■ **Task to carry out**:
Which lines hold the string "screenshot"? Copy each of them from the material below.

BEGIN

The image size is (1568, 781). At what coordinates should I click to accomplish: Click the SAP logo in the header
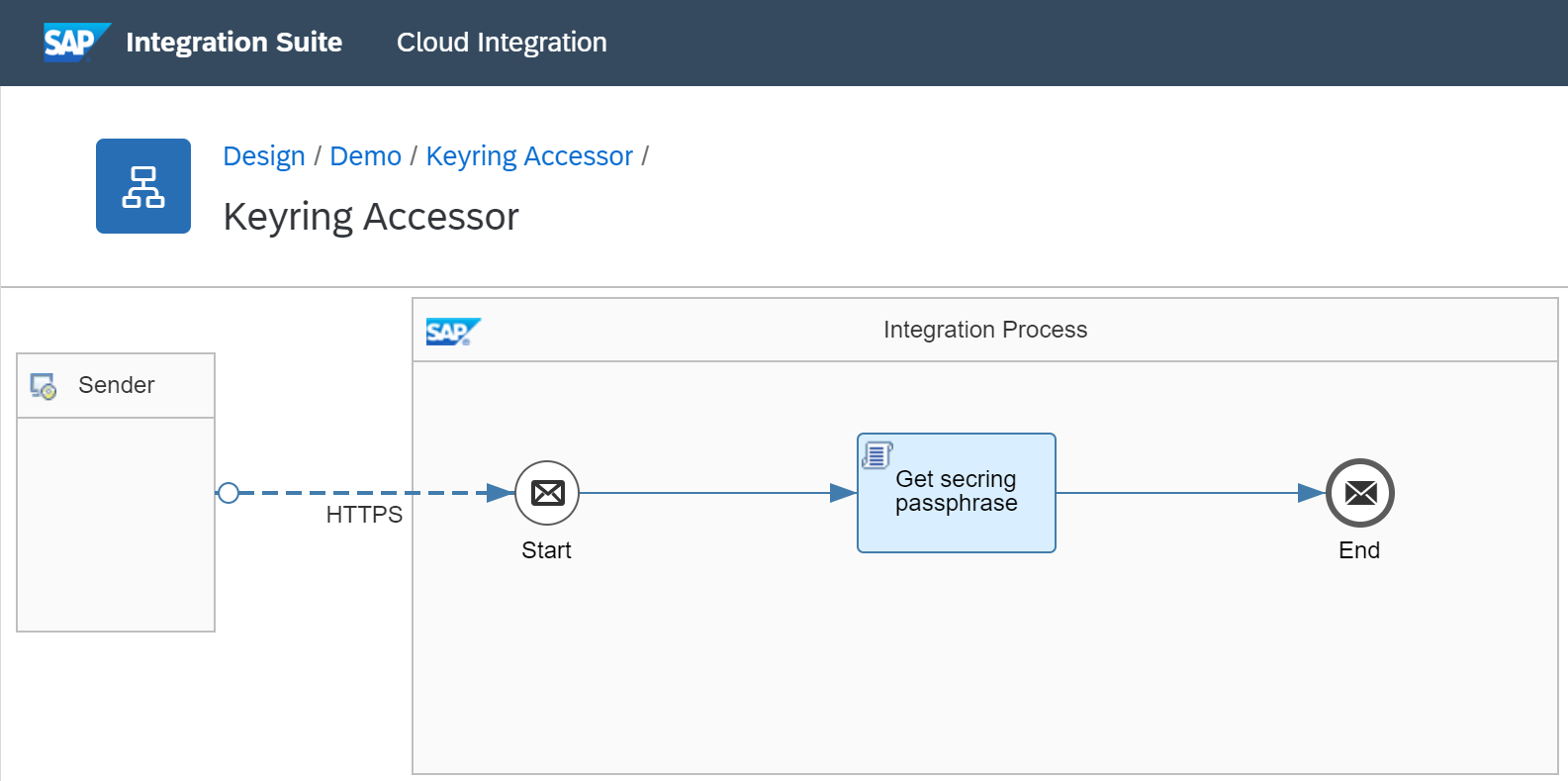[x=75, y=43]
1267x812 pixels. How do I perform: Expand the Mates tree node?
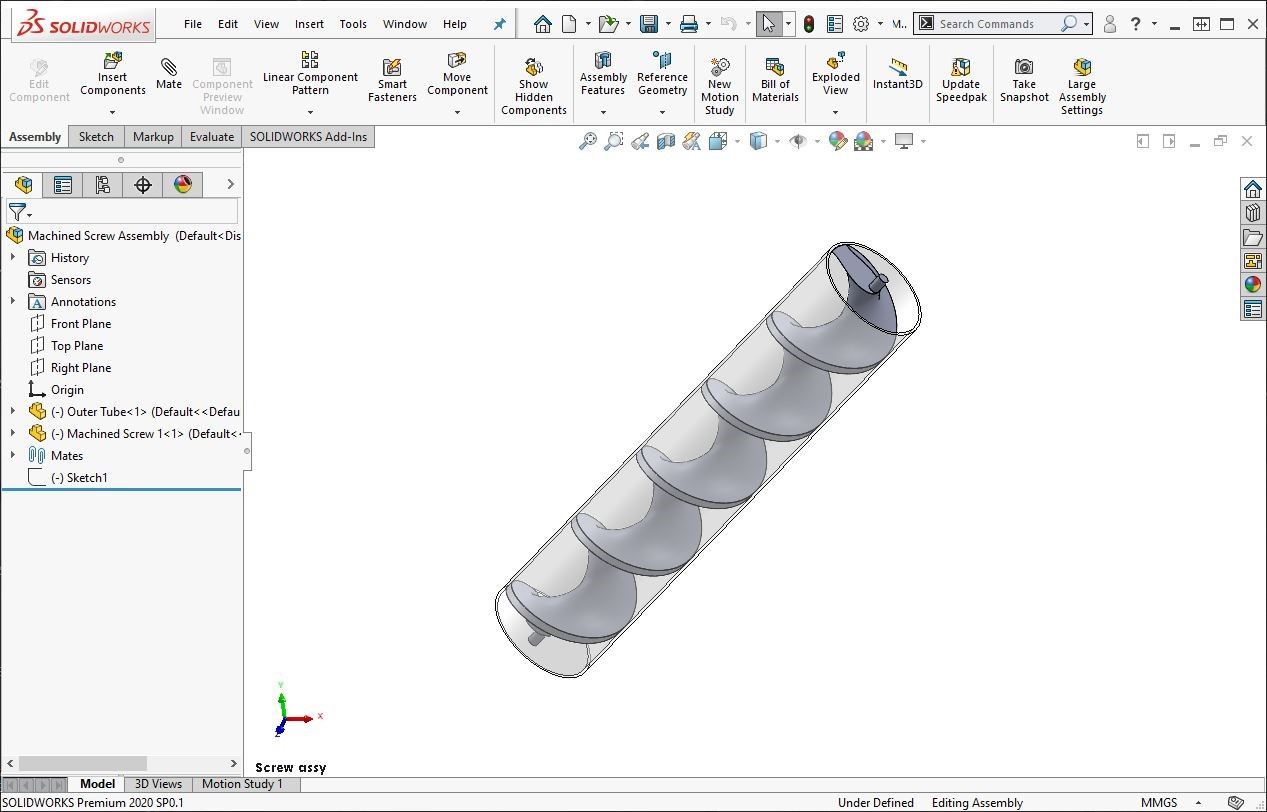13,455
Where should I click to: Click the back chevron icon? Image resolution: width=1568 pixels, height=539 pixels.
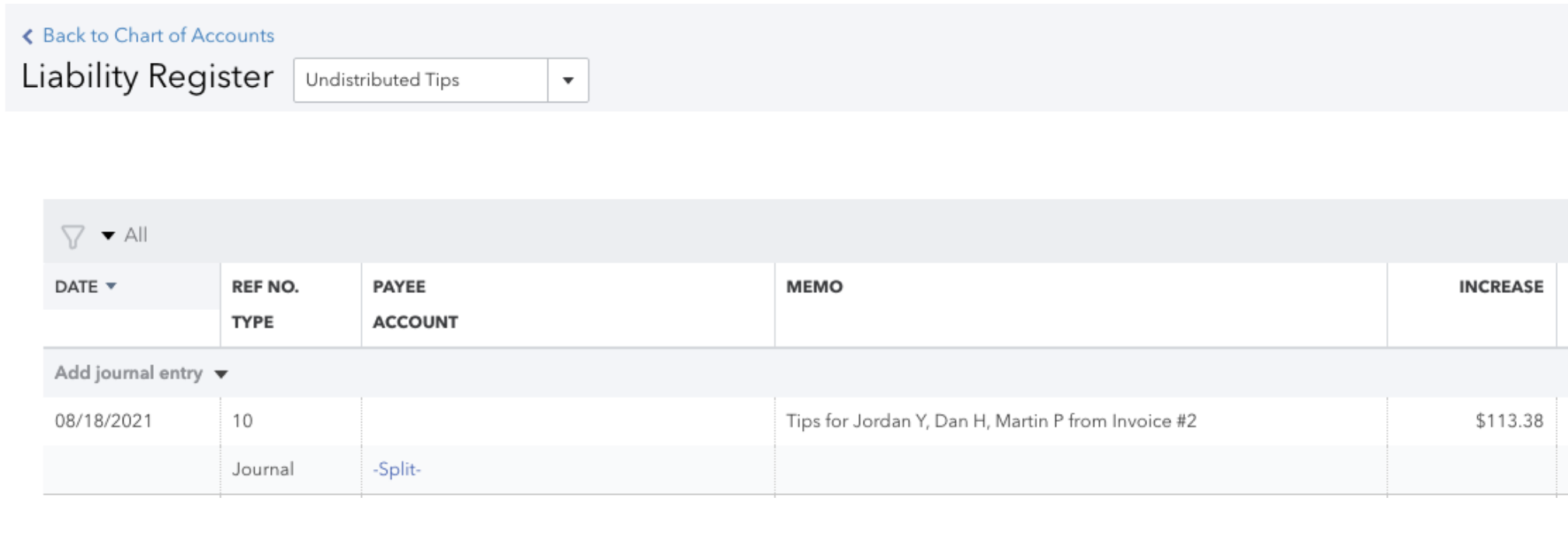tap(28, 37)
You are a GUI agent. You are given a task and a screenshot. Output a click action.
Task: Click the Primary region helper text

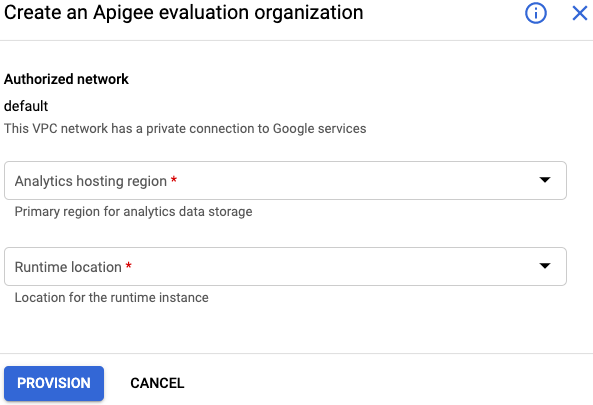click(133, 211)
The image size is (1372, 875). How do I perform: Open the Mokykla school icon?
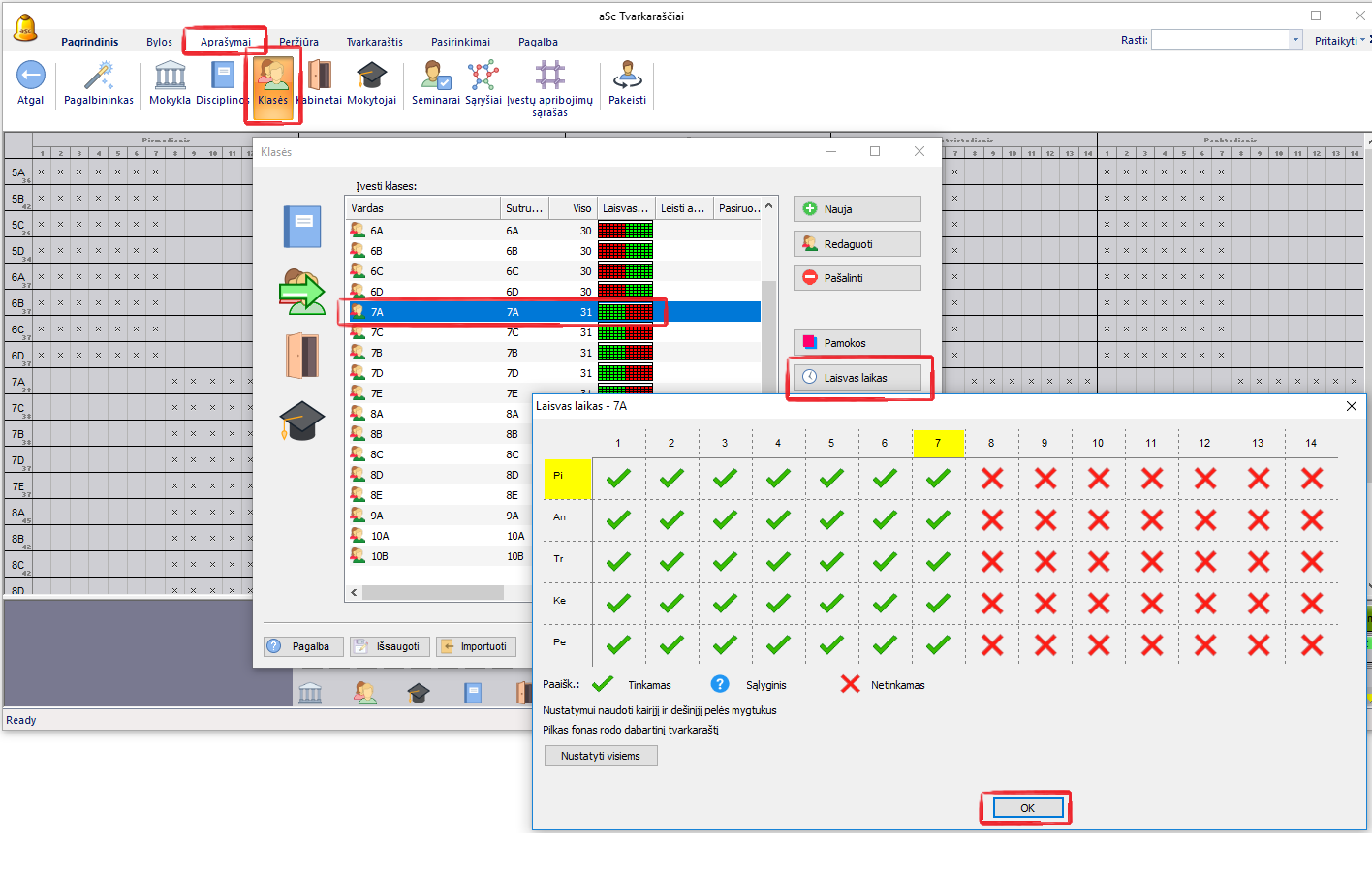pos(170,77)
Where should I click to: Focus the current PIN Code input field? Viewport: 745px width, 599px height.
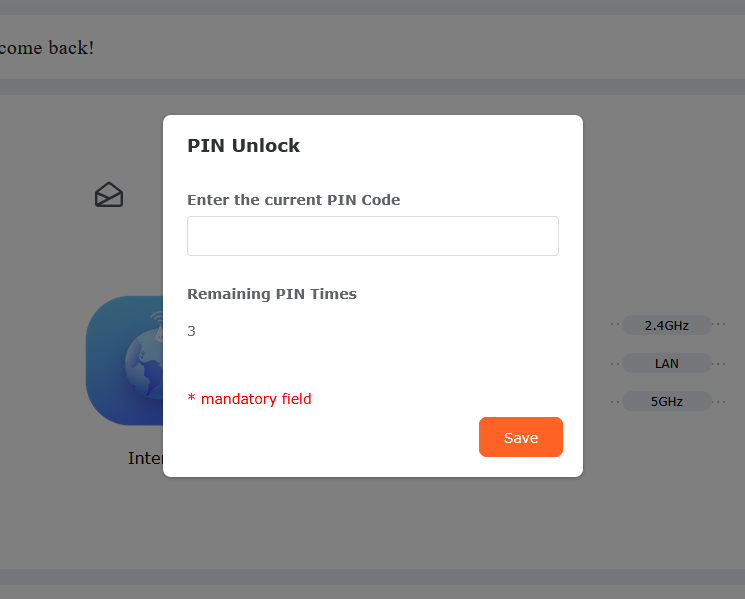[x=372, y=236]
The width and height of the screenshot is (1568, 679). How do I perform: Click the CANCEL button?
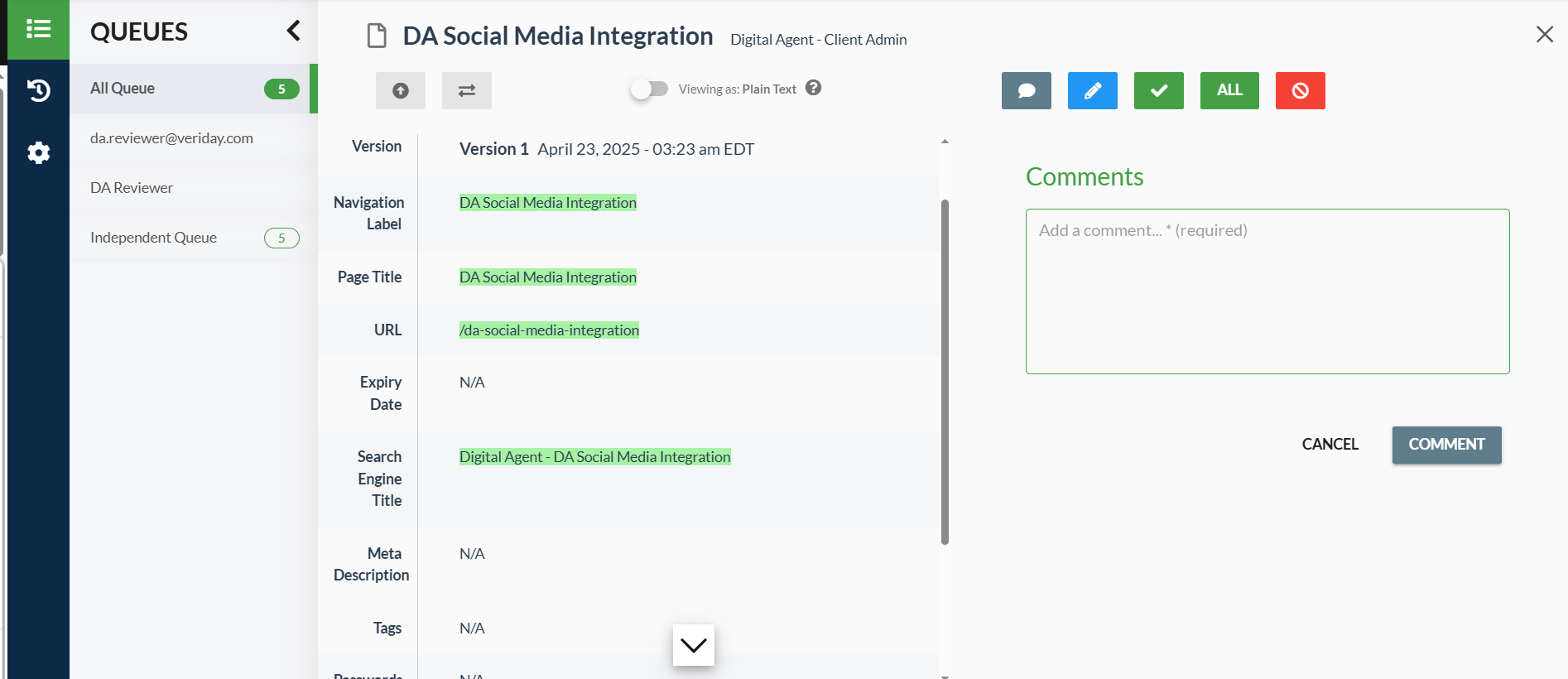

END

■ **Your solution**:
You are a GUI agent. You are given a task and a screenshot. Output a click action.
The width and height of the screenshot is (1568, 679). How do I perform: Click the CANCEL button?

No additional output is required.